Common Mistakes That Will Get You "Knocked Out"
· Still using REST instead of WebSocket
· Omitting feeRateBps in order signing
· Running bots on home Wi-Fi (150ms or more latency compared to 5ms on VPS in data centers)
· Market making in a range close to 50% probability without considering adverse selection risk
· Hardcoding the fee rate
· Not merging YES/NO positions (leading to capital being locked)
· Still using the 2025 taker arbitrage mindset
Correct Use of AI
The technical part ends here. Now you have mastered: architecture design for fees, calculation methods, new market rules.
Next, you can open Claude or any reliable AI model, giving it a sufficiently clear and specific task description, such as: "This is Polymarket's SDK. Please help me write a maker bot for the 5-minute BTC market: listen to Binance WebSocket for prices, place maker orders on both YES and NO sides, include feeRateBps in order signatures, use WebSocket to get order book data, and control the cancel/replace loop within 100ms."

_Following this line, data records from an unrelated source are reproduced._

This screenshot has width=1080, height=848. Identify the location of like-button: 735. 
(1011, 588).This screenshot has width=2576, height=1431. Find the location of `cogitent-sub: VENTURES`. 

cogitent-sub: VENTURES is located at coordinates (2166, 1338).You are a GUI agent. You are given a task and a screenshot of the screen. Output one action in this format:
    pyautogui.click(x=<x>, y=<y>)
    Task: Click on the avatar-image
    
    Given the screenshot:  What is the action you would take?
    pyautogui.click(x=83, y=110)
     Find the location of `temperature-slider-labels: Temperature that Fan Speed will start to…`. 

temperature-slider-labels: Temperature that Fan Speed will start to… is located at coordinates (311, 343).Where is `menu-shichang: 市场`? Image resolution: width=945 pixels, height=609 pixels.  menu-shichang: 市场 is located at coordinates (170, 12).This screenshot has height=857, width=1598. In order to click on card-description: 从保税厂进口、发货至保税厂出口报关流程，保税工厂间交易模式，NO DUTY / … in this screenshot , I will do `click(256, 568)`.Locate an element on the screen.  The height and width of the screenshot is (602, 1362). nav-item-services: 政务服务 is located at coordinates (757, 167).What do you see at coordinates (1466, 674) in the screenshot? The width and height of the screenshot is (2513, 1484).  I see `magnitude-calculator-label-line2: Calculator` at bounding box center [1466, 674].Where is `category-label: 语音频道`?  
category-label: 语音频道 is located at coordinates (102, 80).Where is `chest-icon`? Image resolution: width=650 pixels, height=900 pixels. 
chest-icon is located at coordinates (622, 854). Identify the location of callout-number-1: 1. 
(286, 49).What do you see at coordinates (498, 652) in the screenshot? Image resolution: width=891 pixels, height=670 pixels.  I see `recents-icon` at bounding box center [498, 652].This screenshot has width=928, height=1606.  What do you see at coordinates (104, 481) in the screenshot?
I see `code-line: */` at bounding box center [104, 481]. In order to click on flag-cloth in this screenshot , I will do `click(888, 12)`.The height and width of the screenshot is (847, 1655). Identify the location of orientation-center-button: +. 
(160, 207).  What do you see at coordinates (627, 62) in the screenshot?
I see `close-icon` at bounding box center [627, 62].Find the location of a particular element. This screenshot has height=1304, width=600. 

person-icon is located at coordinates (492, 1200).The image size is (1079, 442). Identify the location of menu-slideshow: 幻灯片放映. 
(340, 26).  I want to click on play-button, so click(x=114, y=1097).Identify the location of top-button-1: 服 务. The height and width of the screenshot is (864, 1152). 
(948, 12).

The correct workflow is: you define the tech stack, infrastructure, and constraints, and AI generates the specific strategies and implementation logic based on that.
Of course, even if you describe the bot's logic perfectly, you must test it before going live. Especially at this stage, where fees have already begun to significantly erode profit margins, backtesting under real fee curves has become a prerequisite before going live.
The bots that can truly win in 2026 are not the fastest takers, but the best liquidity providers.
Please build your system in this direction.